In Crazy Rich Asians, the banana takes on another level of insult: that Rachel is not just Asian-American, but wholly American. To the wealthy Singaporean, Rachel is as American as apple pie, her Chinese heritage notwithstanding. Her values and behavior are as American as can be — first with her "passion" as Eleanor says, and in the way that she greets Eleanor with an awkward hug. In the flashy first montage that introduces us to the gossipy world of the Singaporean elite, one of Nick's former inner circle spies Rachel at a restaurant and condescendingly comments, "I think she's ABC," referring to the Singaporean vernacular for "American-born Chinese."

Even Rachel's mother (Tan Kheng Hua) tells her that while she may look Chinese and speak the language, at heart she is American. In Kevin Kwan's novel upon which the movie is based, Rachel's friend notes that before Nick, she never dated Asian guys. There's a degree of self-loathing in Rachel's experience as an Asian-American — a need to both reject and embrace the culture of a mainland that she never knew. And amazingly, the central arc of Crazy Rich Asians is not built around the love story between Rachel and her Ken doll of a boyfriend Nick Young (Henry Golding), but around her grappling with this cultural identity.

Love or Loyalty

In the second (!) significant dumpling stand-off of the summer, Rachel is surprised to learn that Eleanor wasn't just a pampered housewife but a former career woman like her — and a law student at that. But Eleanor contradicts her, telling Rachel that she dropped out of university as soon as she married Nick's father to help run his business and raise a family. "For me, it was a privilege," Eleanor says coldly. "But for you, you may think it's old-fashioned. But all this doesn't just happen. It's because we know to put family first."

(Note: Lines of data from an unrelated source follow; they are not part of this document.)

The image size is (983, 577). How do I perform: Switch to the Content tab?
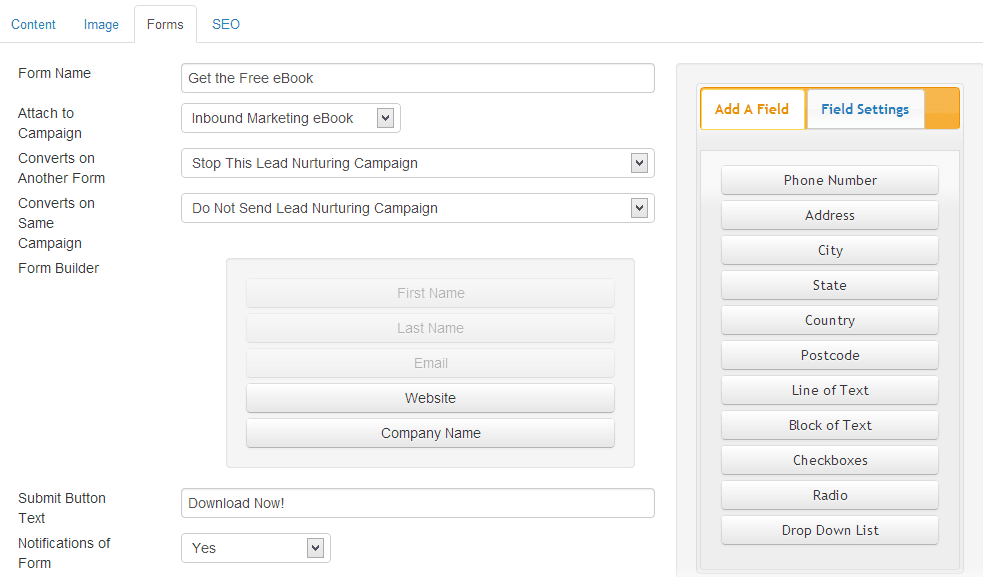(33, 24)
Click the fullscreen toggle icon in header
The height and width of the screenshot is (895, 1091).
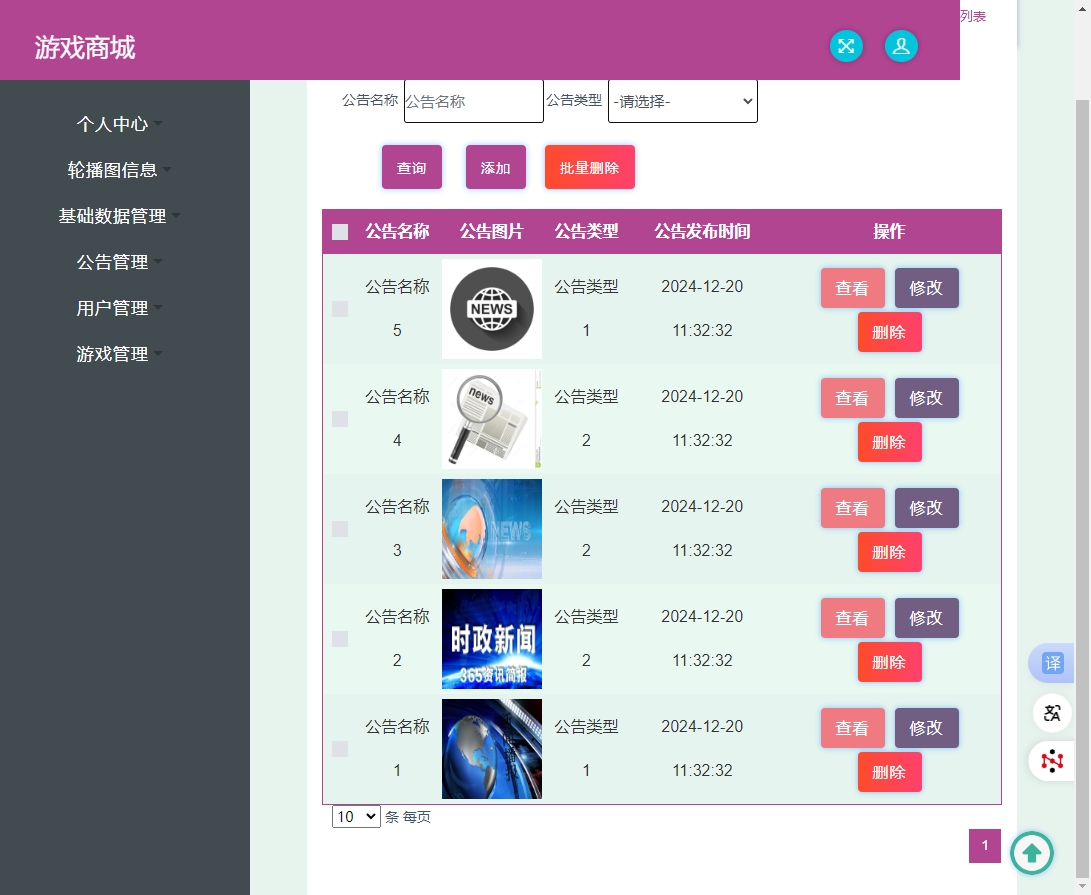pyautogui.click(x=846, y=46)
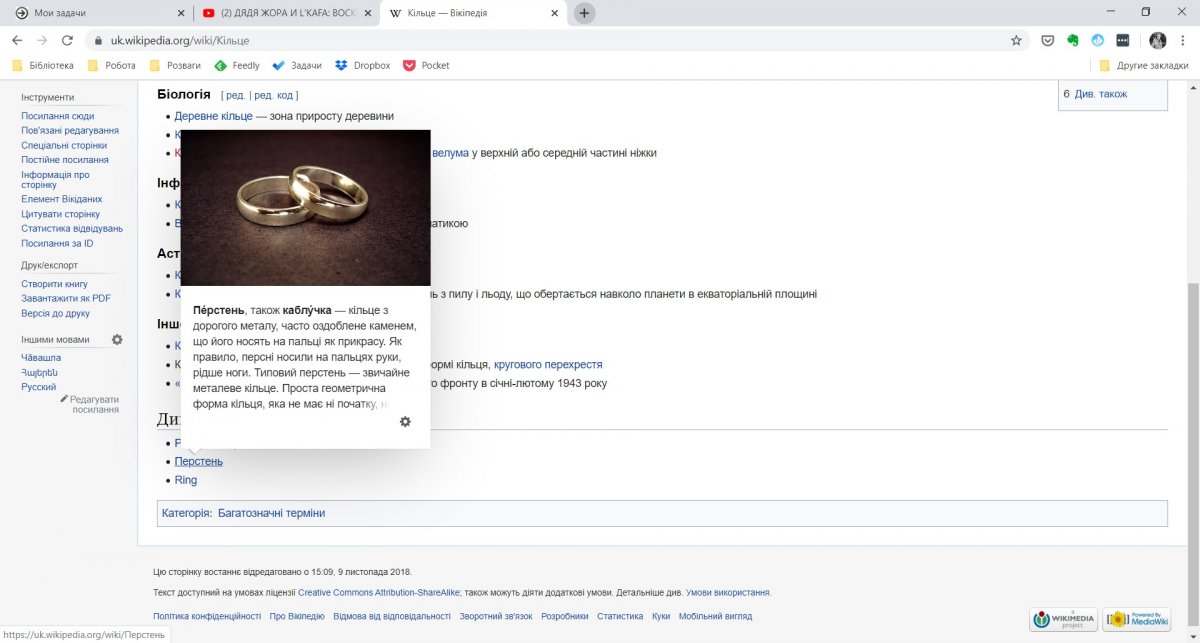The width and height of the screenshot is (1200, 643).
Task: Open the Dropbox bookmark
Action: (x=362, y=66)
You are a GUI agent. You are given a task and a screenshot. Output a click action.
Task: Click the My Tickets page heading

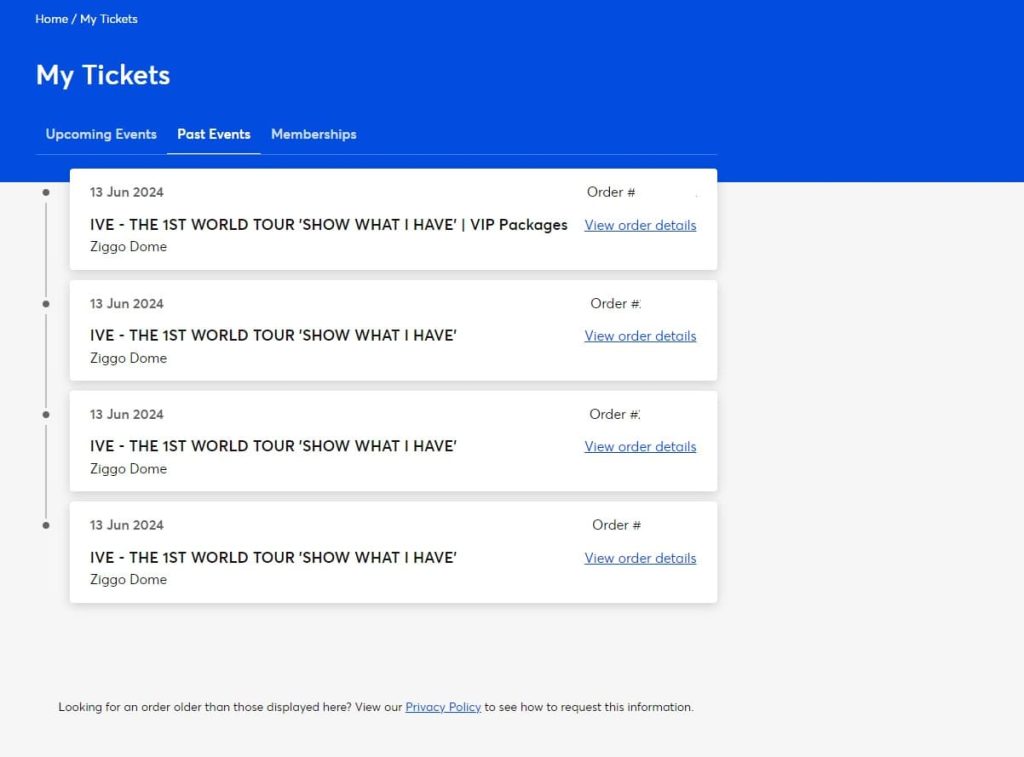tap(103, 75)
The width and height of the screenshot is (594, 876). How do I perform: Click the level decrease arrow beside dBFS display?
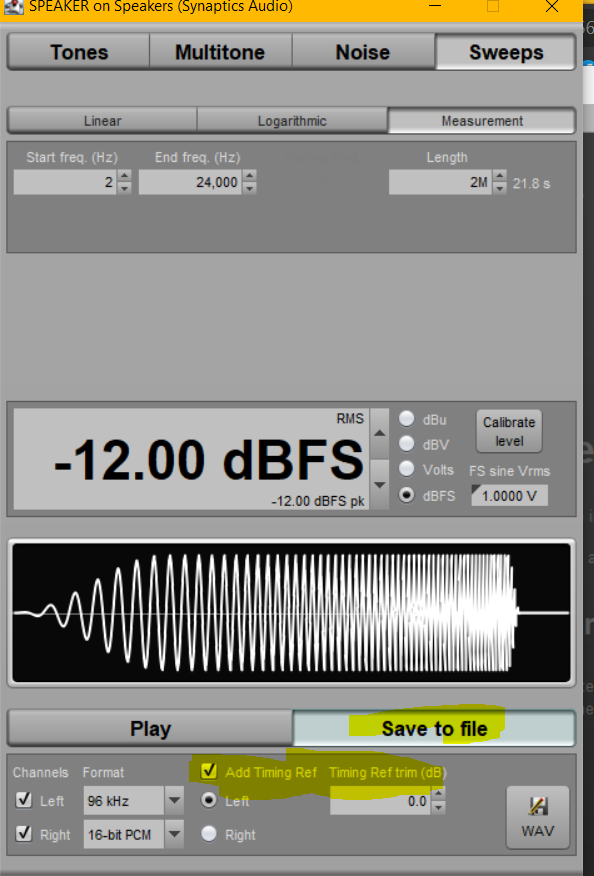(x=379, y=484)
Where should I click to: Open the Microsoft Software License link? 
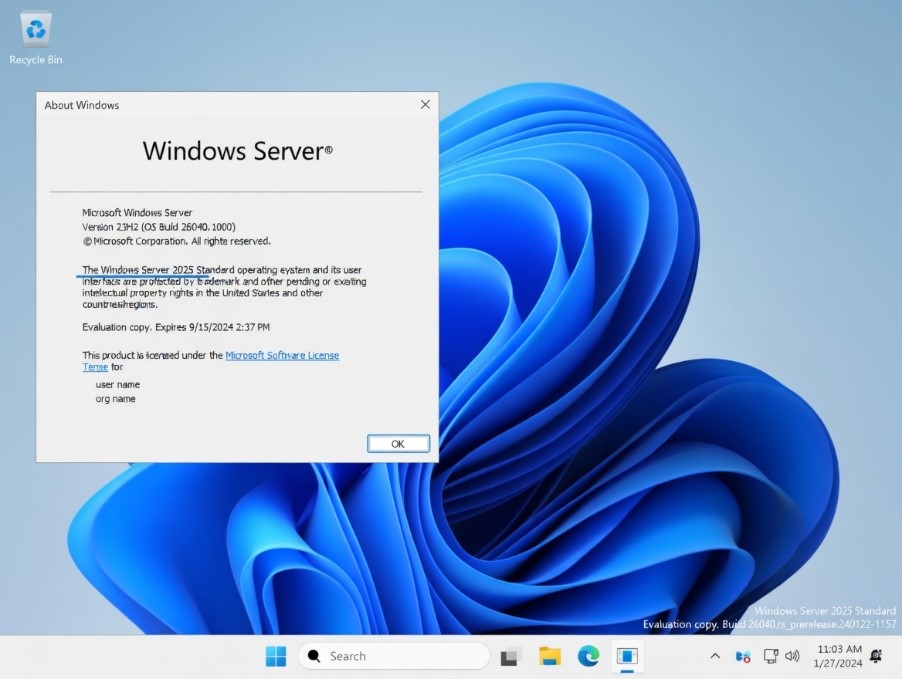(x=282, y=355)
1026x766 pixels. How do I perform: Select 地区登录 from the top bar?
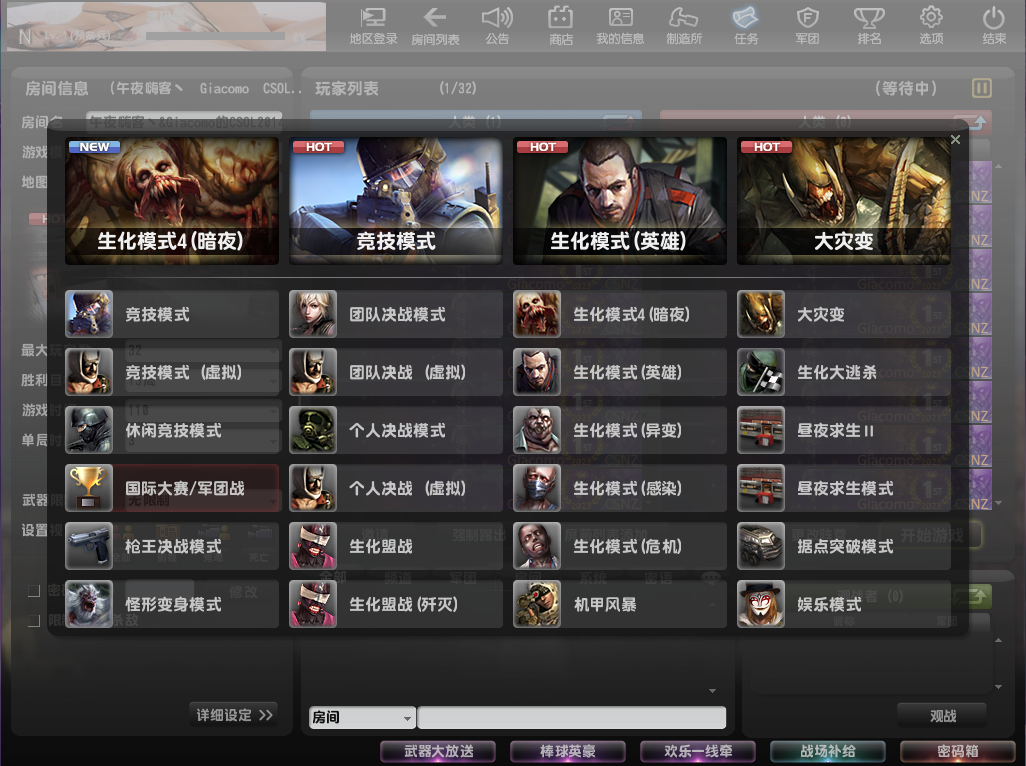[x=372, y=25]
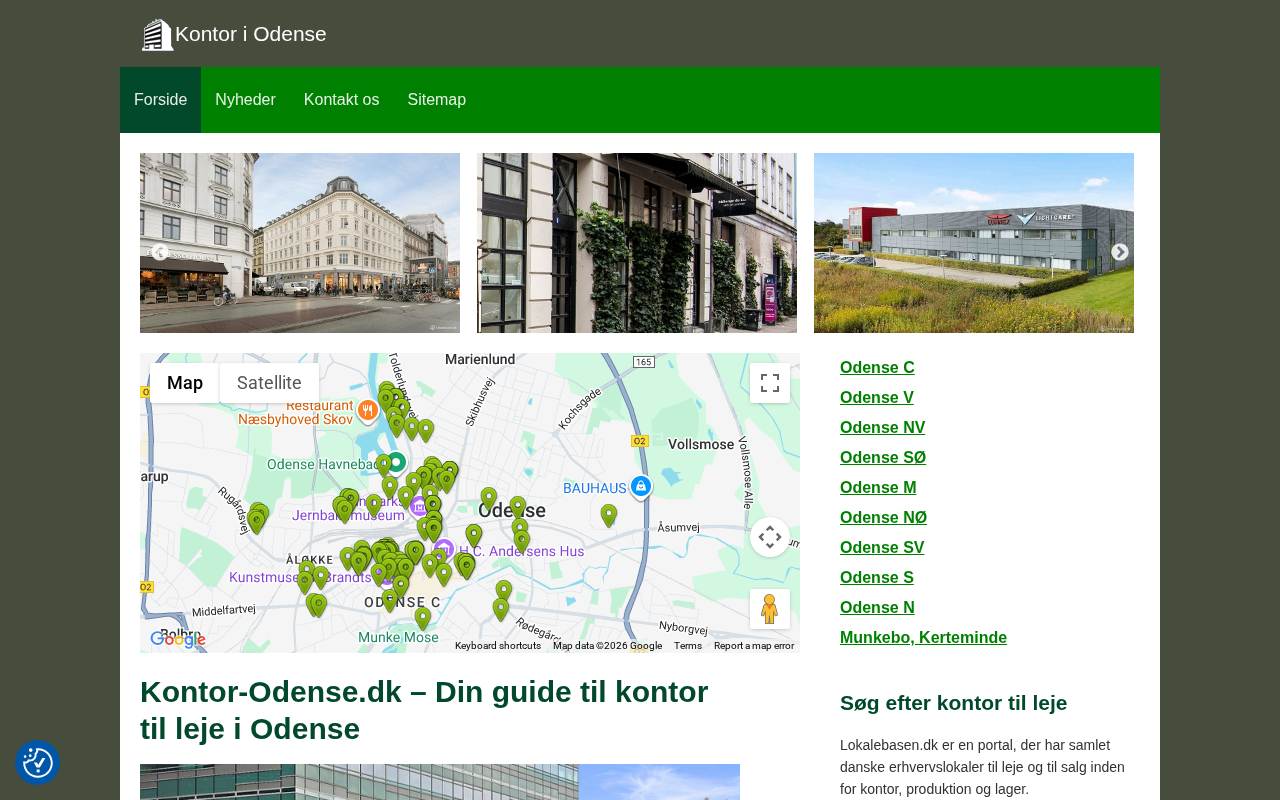Click Report a map error
Screen dimensions: 1280x800
[754, 646]
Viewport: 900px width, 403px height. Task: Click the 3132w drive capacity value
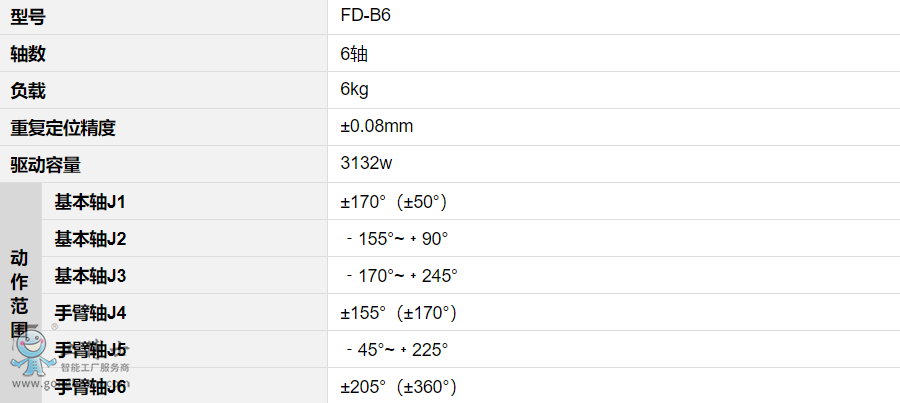(366, 164)
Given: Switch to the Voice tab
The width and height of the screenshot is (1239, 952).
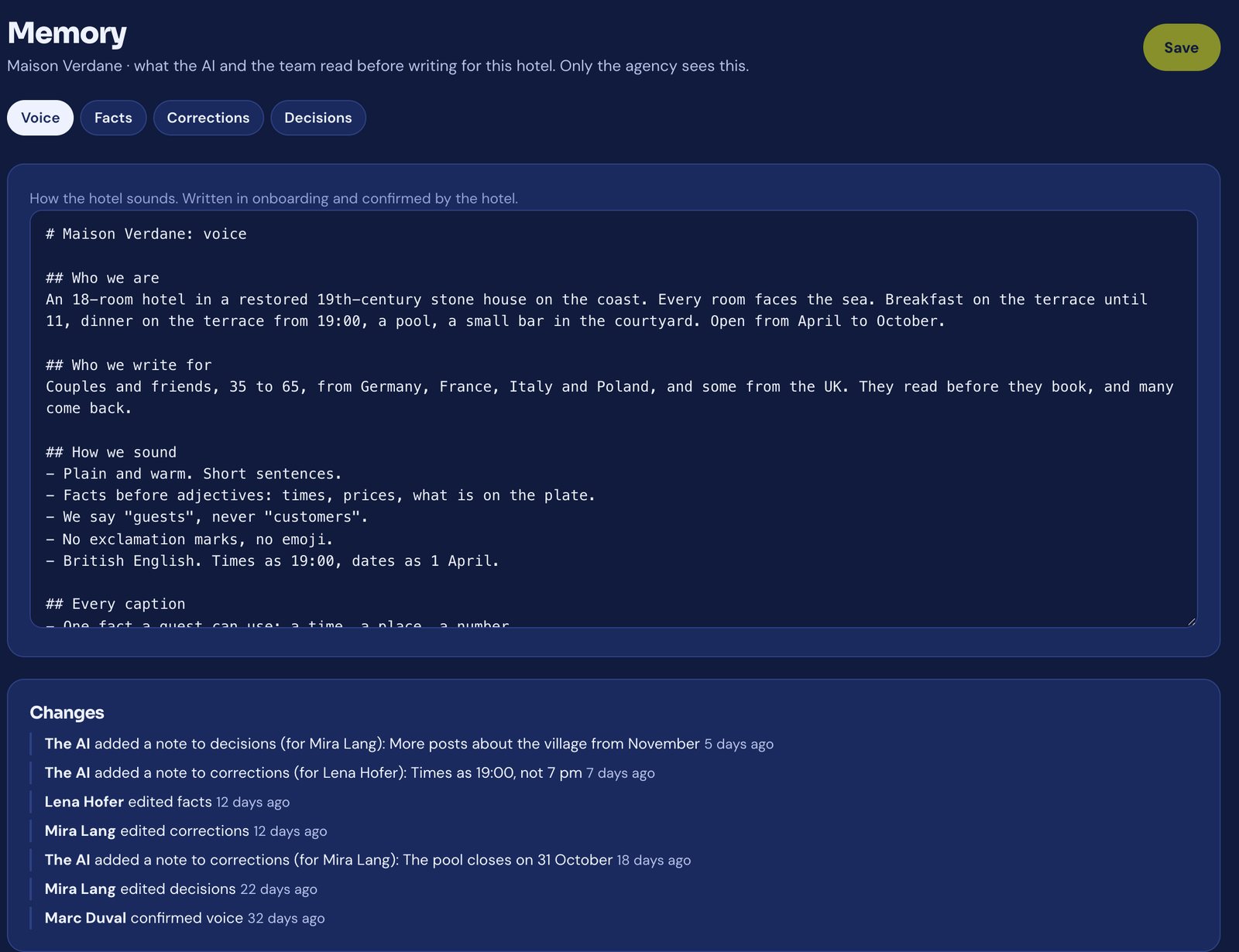Looking at the screenshot, I should pos(40,118).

But even Eleanor, for all her intimidation techniques against Rachel, is just another wallflower to her own mother-in-law (Lisa Lu), who breezily criticizes the dumplings that Eleanor made. It's this cycle of filial piety and the strain that it puts on family that becomes the core conflict of Crazy Rich Asians, and perhaps the part that speaks loudest to Asian-Americans. Stuck between loyalty to family traditions and love for a new culture, Asian-Americans can be outsiders to both. Rachel, who has never ventured further east than Queens, goes through a journey coded to every Asian-American experience. That of returning to the homeland and finding herself a foreigner in every way. Where back home she would forever be just Chinese, in Singapore, she would always be "the American." But in the end, Rachel (kind of) manages to reach some kind of cultural — and social — compromise. Because, Crazy Rich Asians seems to ask, why can't we have both?

Fittingly, I went to see Crazy Rich Asians with my mom, who was even more excited and jubilant than I was. She had seen The Joy Luck Club 25 years ago, and had caught The Wedding Banquet in theaters. Crazy Rich Asians was a long time coming. She gasped at the film's similarities to the Korean dramas that she adored, and admired the sweeping shots of the Singaporean — er — Malaysian skyline (though set in Singapore, Crazy Rich Asians was shot in Malaysia). After we left the theater, she commented that Crazy Rich Asians made her want to visit Malaysia again, but this time as a tourist. "Oh yeah," I remembered, "you lived there for a few months in the refugee camp." The weight of my mom's past sat with me even as we gushed about the delectable street food and haute couture fashion of the film. Maybe this is what Crazy Rich Asians was saying about the Asian and Asian-American experience: that you can let it shape you, but not control you.